On Thu, Sep 12, 2024 at 11:21 AM Dave Aitel via Dailydave <
dailydave () lists aitelfoundation org> wrote:

People doing software security often use LLMs more as orchestrators than
anything else. But there's so many more complicated ways to use them in our
space coming down the pipe. Obviously the next evolution of SBOMs
<https://www.cisa.gov/resources-tools/resources/cisa-sbom-rama> is that
they represent not just what is contained in the code as some static tree
of library dependencies, but also what that code does in a summary fashion
that you can check once you get the final binaries. In a certain sense, you
can think of this as a behavioral attestation between the software
publisher and the consumer who is actually running the product.

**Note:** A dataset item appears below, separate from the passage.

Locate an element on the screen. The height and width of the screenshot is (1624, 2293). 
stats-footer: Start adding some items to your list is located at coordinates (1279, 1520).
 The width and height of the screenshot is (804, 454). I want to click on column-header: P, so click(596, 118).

In other words, if my product is meant to connect to WWW.SPYWARE.RU, then
it should say so in the SBOM behavioral manifest. But of course in practice
these things get quite complicated, and hence you need to summarize
semi-structured data (aka, the behavioral manifest is rarely exact), and
then compare it to what is seen when the software itself is run (which if
you've ever run strace ...is voluminous). That smells like a job for an
LLM, or at the very least, a vector comparison. Likewise, automatically
building harnesses to run and capture security sensitive information (or
performance information as we learned from XZ), is rapidly also becoming a
job <https://google.github.io/oss-fuzz/research/llms/target_generation/>
for an LLM.

I perhaps am channeling everyone else's
<https://www.cisa.gov/speaker/allan-friedman> worry that too much of the
SBOM community is arguing about which XML fields belong in a VEX addendum,
rather than pushing the concepts forwards to actually solve problems. Or
perhaps not! At some level, the software vendors are getting dragged
through this process by their hair, which is very fun to watch.